======== DATA ENTRIES ========

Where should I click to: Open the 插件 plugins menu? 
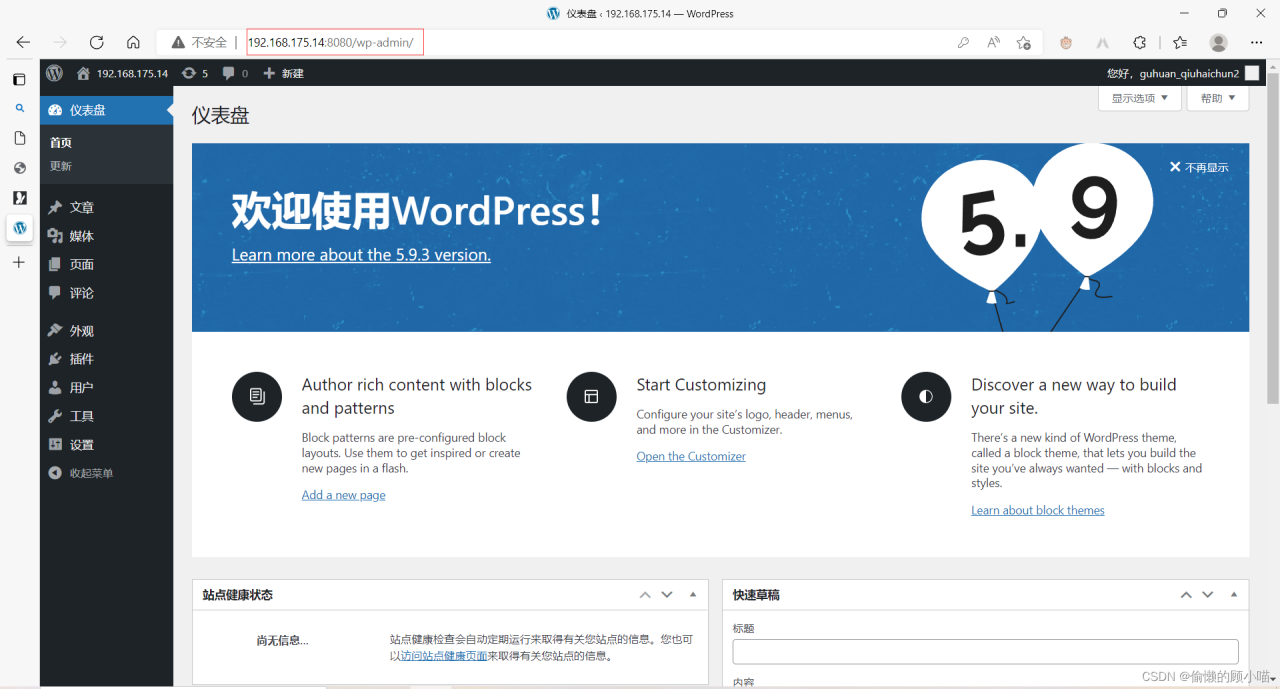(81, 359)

========
======== DATA ENTRIES ========

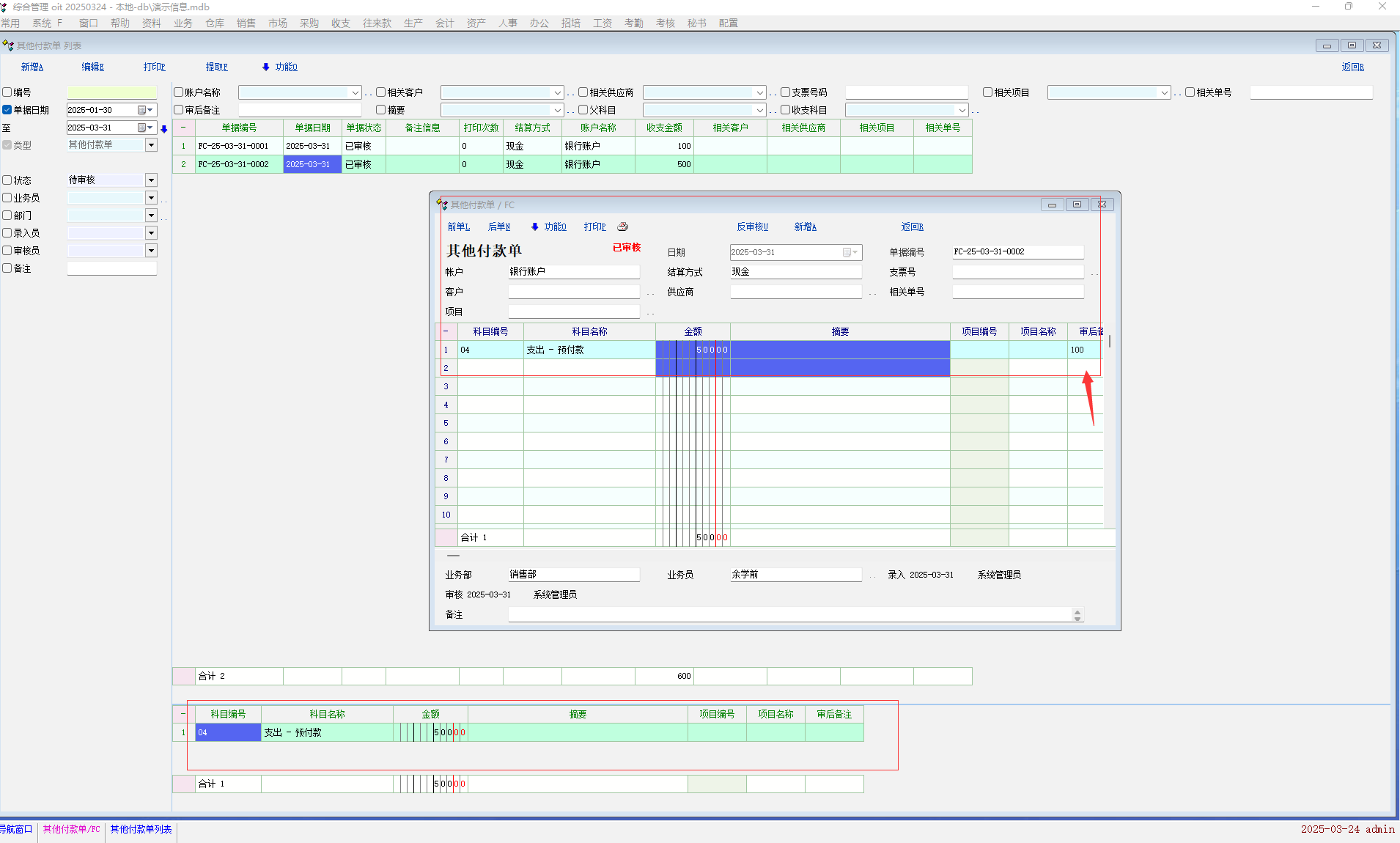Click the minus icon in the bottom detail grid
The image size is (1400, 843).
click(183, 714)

========

▸ **DIRECTIVE**
Reproduce the rows word for word, beginning with the line that contains "Click the minus" and continuing through the line that contains "click(183, 714)". Include both of those lines, and leave out any pictures.

▸ **SOLUTION TO THIS EXERCISE**
Click the minus icon in the bottom detail grid
The image size is (1400, 843).
click(183, 714)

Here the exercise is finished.